What killed her was a secret nerve toxin invented by the KGB’s researchers, consisting of two chemicals,each of which is harmless in itself but together they combine to make a deadly poison. One portion of the poison was administered to Mary in a bottle of spiked “Fervor” perfume – it’s established that it’s the most expensive perfume in the world and Audrey Hepburn uses it – while the other component was given to Mary in the form of a spiked Belgravia brand cigarette. Sister Boniface makes a rare boo-boo when she tells the cops to collect the cigarettes smoked by the males at the house but tells them not to bother with the ones smoked by women because a woman’s cigarette would have had lipstick traces on it and the cigarette that contained the poison did not. Eventually the killer turns out to be [spoiler alert!] Anthony Kelly’s actress wife Jocelyn,who had a brief fling at movie stardom only to burn out when she became too difficult to work with, and who engaged in such prima donna antics as physically fighting with Elizabeth Tayloir on the set of Cleopatra. In the story’s presence Jocelyn Kelly is being considered for the lead role of Sister Maria von Trapp in The Sound of Music, and she pounces on the presence of a real nun on the estate and asks her for the loan of her habit (and, not surprisingly, director Paul Gibson and writer Dan Murthen go big-time for the irony of a woman dressed as a nun throwing herself big-time at the various men in the cast!) and also pumps her for information on how to be credible as a nun.

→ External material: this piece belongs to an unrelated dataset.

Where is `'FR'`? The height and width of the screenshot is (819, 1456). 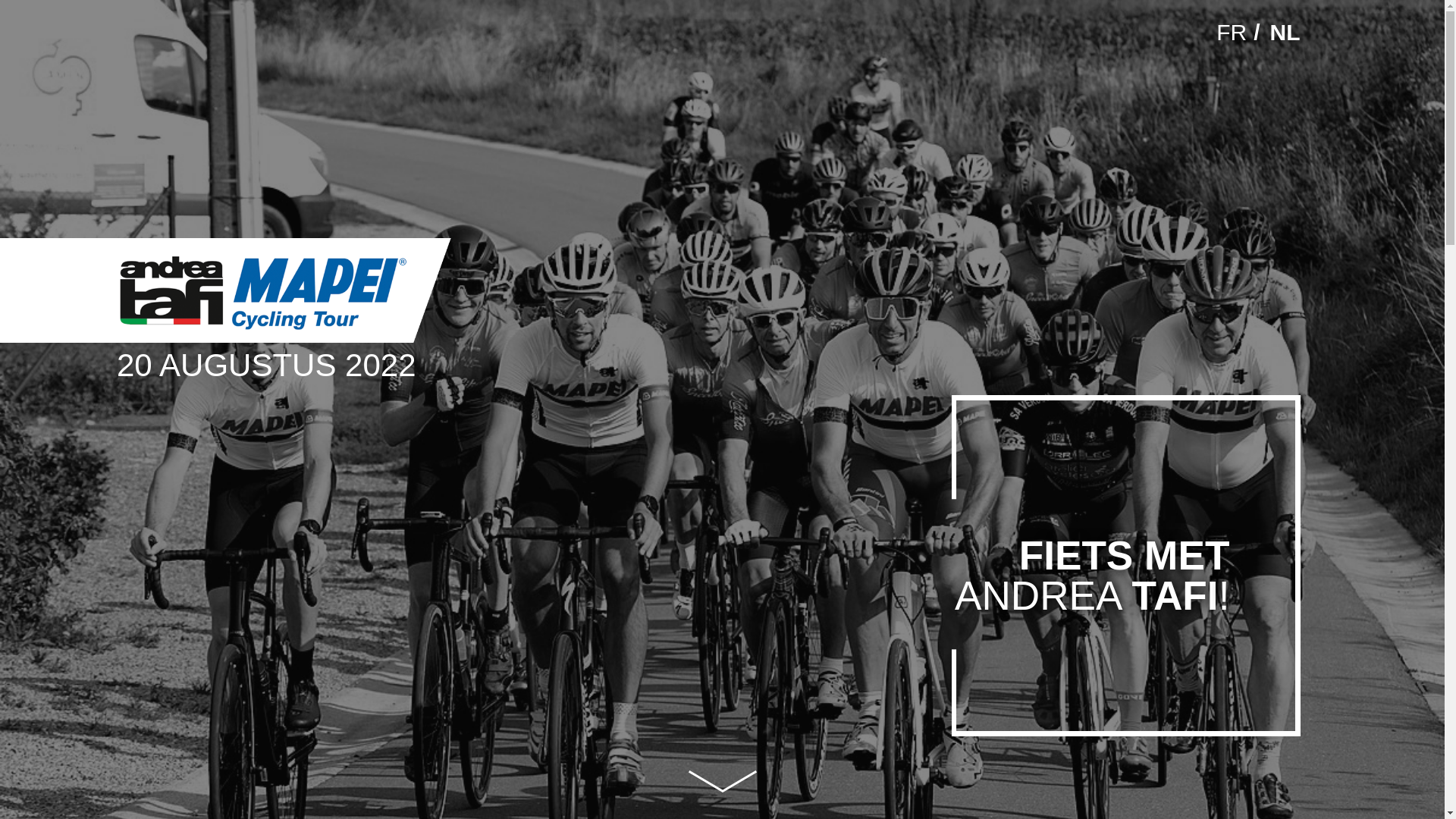
'FR' is located at coordinates (1231, 32).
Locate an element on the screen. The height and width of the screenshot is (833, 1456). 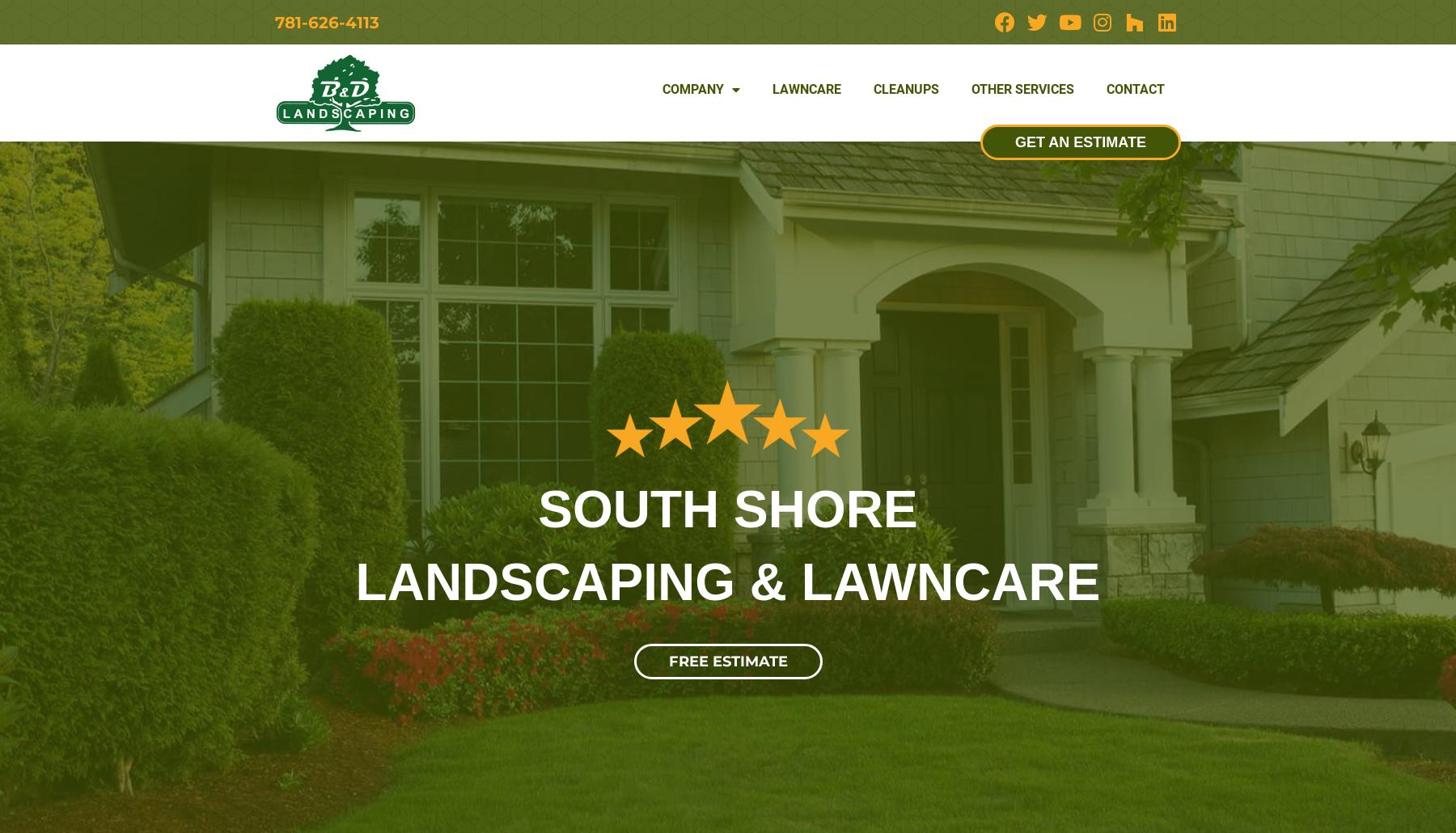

She even drafts Detective Gillespie to run lines with her, with Gillespie taking Captain Von Trapp’s role, and for the rest of the show she addresses him as “Captain” even though Anthony Kelly takes him aside and tells him that Julie Andrews has the part sewn up and Jocelyn is only getting the formality of an audition because the director owes him a favor. It turns out Jocelyn smokes Belgravia cigarettes but she didn’t leave a lipstick trace because she smoked them from a holder. It also turns out that Jocelyn was recruited by the KGB when Anthony was invited to Moscow for a six-month stay when one of his plays was produced there. The MacGuffin is a secret document in which a formula for an all-important bit of British nuclear research is concealed in a microdot, and Jocelyn has stolen the document and hidden it in a book in the Streatham family library. But which one? Eventually a woman detective on the scene deduces that Jocelyn hid the document in a copy of Louisa May Alcott’s Little Women because Jocelyn starred in a remake of that story and it was the only film she ever made in which she did not appear in the nude. In the end, Jocelyn s arrested for espionage and murder, Charles Streatham is allowed to resign quietly over his mishandling of a classified document (sound familiar?), and our intrepid reporter (who is so forgotten indb.com doesn’t list the actress who played her, even though she’s one of the best things in the movie) has to go along with the official line and hope for another scoop later in her career. Like all the Sister Boniface Mysteries I’ve seen so far, this is a quite charming tale even though its plot elemnts include not only murder but espionage, skulduggery and adultery.